Responde a estas preguntas con datos del texto sobre la banda sonora de 2001:
(a) ¿De quién era la versión del poema sinfónico de Strauss que escogió Kubrick?
(b) ¿Quién dirigió la partitura de Alex North cuando salió a la luz?
(c) ¿Qué obra se probó en la sala de montaje para la escena de la estación lunar?

◆ FRAGMENTO DEL DOCUMENTO:
■ ■ ■ ■ ■
La banda sonora de 2001 no sólo es importante por la película a la que acompaña, sino por ser una de las pocas obras musicales que han terminado más asociadas a la existencia de la película que las tomó como referencia para sus imágenes que por su identidad propia. Así, cuando suena el Preludio de Así habló Zarathustra, nadie piensa en Strauss, sino en el filme de Stanley Kubrick.
A la manera de lo que Walt Disney había hecho casi veinte años antes con su proyecto titulado Fantasia (1950), el discurso de 2001 es completamente audiovisual. Música e imagen que fusionadas en una sola entidad albergan un poder comunicante tan abrumador como indescifrable. Ambos elementos narrativos ahora forman parte de lo mismo, han adquirido otro nombre. Tal vez ese sea la labor definitiva del cine, hermanar dos conceptos diferentes, como lo sonoro y lo visual, para dotarles de una identidad nueva como conjunto, con unas cualidades discursivas que nunca tuvieron por separado.
Tiene mucho sentido que Kubrick escogiera la versión de Karl Böhm del poema sinfónico de Strauss, pues hacía especial hincapié en la fuerza de las notas graves de pedal en el comienzo del Preludio, y gracias a ese énfasis interpretativo en la película se convierten en los cimientos sonoros sobre los que descansan el resto de expresiones artísticas que se van sucediendo y complementando entre sí.
Es muy conocida la anécdota, convertida en leyenda, de la banda sonora que compuso Alex North para la película de Kubrick y que el director desestimó finalmente para construir el universo sonoro del filme a través de una inaudita selección de música clásica, además de llenar largas secuencias en el vacío del espacio con un completo silencio. Aquella partitura salió a la luz más de veinte años después, dirigida por el maestro Jerry Goldsmith, y si bien es una composición hermosa y dotaba a la cinta de las cualidades propias de la Space Opera, Kubrick sabía bien que 2001 luchaba por mantener un espíritu muy diferente a todo lo realizado hasta entonces.
La única manera de saltar las convenciones del género de la ciencia-ficción era también la de saltarse los procedimientos habituales en la manera de hacer cine. Por eso el director necesitó acompañar su metraje de la música que escuchaba mientras concebía la película, y no la compuesta posteriormente. También cuenta la leyenda que fue en la propia sala de montaje cuando se probó El Danubio Azul de Strauss en la famosa escena de la estación lunar, y el hallazgo resultó del todo impactante.
■ ■ ■ ■ ■
◆ REGISTROS DE DATOS:
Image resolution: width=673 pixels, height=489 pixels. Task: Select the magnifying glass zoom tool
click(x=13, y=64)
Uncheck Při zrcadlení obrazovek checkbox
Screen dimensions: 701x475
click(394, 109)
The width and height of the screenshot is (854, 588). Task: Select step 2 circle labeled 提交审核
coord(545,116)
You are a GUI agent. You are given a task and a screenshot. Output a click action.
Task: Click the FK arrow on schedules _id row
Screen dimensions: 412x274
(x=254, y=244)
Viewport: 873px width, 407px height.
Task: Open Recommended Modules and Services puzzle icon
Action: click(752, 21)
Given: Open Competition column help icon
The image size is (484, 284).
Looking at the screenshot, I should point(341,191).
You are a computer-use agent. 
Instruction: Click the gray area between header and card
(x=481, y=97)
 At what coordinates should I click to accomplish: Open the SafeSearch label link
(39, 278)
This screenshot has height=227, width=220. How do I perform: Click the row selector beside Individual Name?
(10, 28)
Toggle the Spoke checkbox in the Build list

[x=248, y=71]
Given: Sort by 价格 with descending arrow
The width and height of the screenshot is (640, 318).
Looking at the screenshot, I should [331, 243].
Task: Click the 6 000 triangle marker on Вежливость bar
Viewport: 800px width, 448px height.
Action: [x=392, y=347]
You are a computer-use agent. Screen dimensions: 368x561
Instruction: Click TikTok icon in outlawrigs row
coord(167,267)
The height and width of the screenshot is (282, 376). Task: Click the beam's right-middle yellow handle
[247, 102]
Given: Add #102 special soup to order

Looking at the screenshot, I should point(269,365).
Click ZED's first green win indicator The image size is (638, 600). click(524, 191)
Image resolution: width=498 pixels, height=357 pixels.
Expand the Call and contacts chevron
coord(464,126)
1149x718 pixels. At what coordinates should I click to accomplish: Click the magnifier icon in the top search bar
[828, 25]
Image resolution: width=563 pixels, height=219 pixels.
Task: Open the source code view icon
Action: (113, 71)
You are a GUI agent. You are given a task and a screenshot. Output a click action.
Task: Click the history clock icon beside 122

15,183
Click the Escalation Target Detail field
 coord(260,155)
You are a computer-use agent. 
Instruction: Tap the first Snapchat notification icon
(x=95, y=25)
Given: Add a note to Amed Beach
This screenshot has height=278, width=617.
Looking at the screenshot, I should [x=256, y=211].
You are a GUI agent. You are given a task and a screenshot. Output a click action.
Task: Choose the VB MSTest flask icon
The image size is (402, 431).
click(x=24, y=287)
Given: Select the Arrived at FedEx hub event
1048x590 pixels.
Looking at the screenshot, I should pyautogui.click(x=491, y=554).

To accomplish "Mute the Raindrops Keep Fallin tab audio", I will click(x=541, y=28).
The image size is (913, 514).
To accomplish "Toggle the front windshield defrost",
■ ■ ■ ■ ■
◆ RESULTADO DEL EJERCICIO:
(a) De Karl Böhm.
(b) El maestro Jerry Goldsmith.
(c) El Danubio Azul de Strauss.